Pas gai, pas gay. L'arrivée chez les Morel.
Madame Morel et moi prirent congé de l'assistante sociale, dans mon malheur car pour moi s'en était un je vis tout de même une lueur d'espoir quand j'appris que j'allais habiter à Fontaine la Forêt. Je me gardais bien pour le moment de dire à Madame Morel que j'avais de la famille à Fontaine la Forêt et à A.... . Je n'est aucun souvenir de comment nous fîmes le trajet de Melun à Fontaine la Forêt. J'avais d'autres préoccupations pour le moment pour trouver un attrait quelconque à ce mini voyage. Bien qu'ayant voyagé toute la nuit en train et en car ce voyage jusqu'à Fontaine la Forêt fut trop court. Je découvrais la maison sise dans une grande rue de Fontaine la Forêt mais dans un quartier que je ne connaissais pas toutefois d'instinct je savais par ou il faudrait me diriger si je voulais aller voir ma grand-mère pour moi la fugue bien que ne sachant pas comment on appelait ce genre d'action n'était pas exclue.
Je découvris la cour de la maison et finalement la cuisine. L'endroit ne me paraissait pas vraiment terrible, la cuisine était petite et toute en longueur, c'était un bout de construction rajoutée à la construction principale. Pour le moment, je n'eu pas le privilège de découvrir le reste de la maison. Ma désormais nourrice que j'appelais Madame me dit qu'elle garde d'autres enfants et qu'ils l'appellent Mémère et que je devais l'appeler comme ça. Ce n'est que timidement que j'utilisais cette appellation en fait cette appellation n'était pas nouvelle pour moi, c'est ainsi que j'appelais ma grand-mère et il me semblait que cette appellation lui était exclusivement réservée, j'avais une certaine gêne à appeler cette personne que je ne connaissais pas de la même façon que ma grand-mère que j'adorais, d'autre part je savais que je ne pourrais jamais aimer cette personne, alors ça me gênais franchement, mais je n'avais pas le choix.
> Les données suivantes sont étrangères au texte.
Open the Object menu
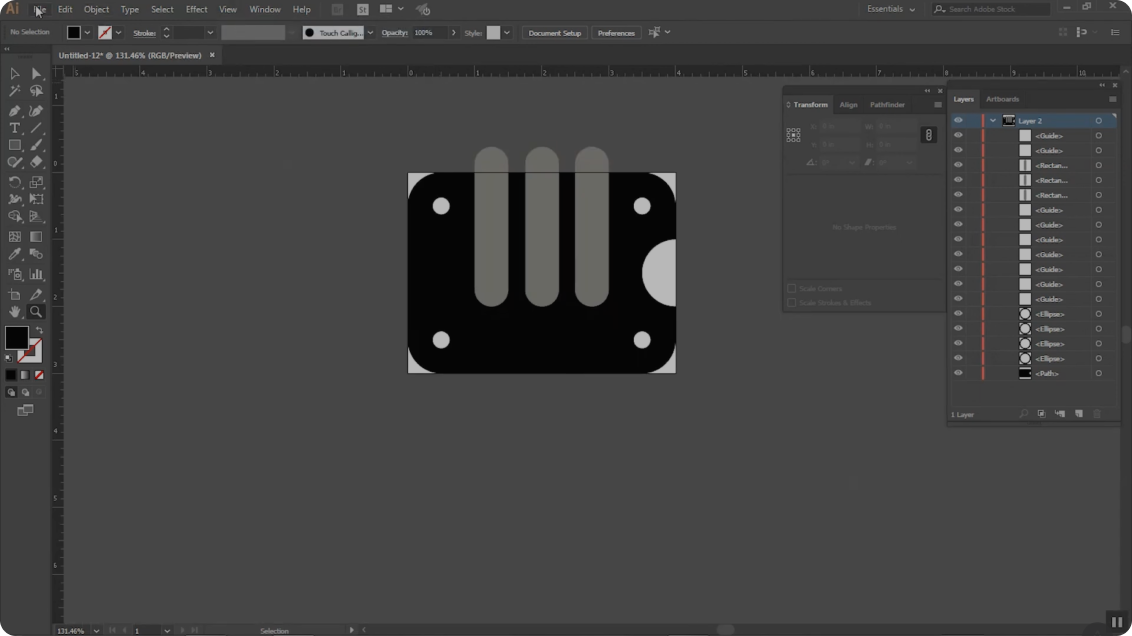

A peine arrivé, le contenu de ma valise fut étalé sur la table de la cuisine. « Mémère » dû se résoudre à admettre que je n'avais plus de linge propre ou alors celui qui pouvait encore l'être était tellement mal rangé chiffonné et rangé avec du linge sale que l'on ne pouvait absolument rien en tirer avant de l'avoir lavé et repassé . « Mémère » me dit qu'elle allait me prêter des habits à Michel un pensionnaire comme moi qui était en ce moment en vacance. Mémère me fit mettre debout sur une chaise au milieu de la cuisine et en rien de temps je me retrouvais nu comme un ver devant cette personne que je ne connaissais pas deux heures au part avant. Elle entrepris de faire ma toilette de la tête au pied, Mémère trouva que j'étais bien sale, elle mit ça sur le compte de la fumée du train, elle me trouva bien aussi grassouillet et me dit que j'étais bientôt aussi gros qu'elle, « Mémère » me dit cela sur le ton de la plaisanterie mais je ne fus pas vraiment enchanté de cette comparaison, je ne bronchais pas mais n'en pensa pas moins. Elle me dit que je devais me faire beau car nous allions aller à la cabane du jardin à A... . pour y voir « Pépère » et que nous allions manger là bas ce midi.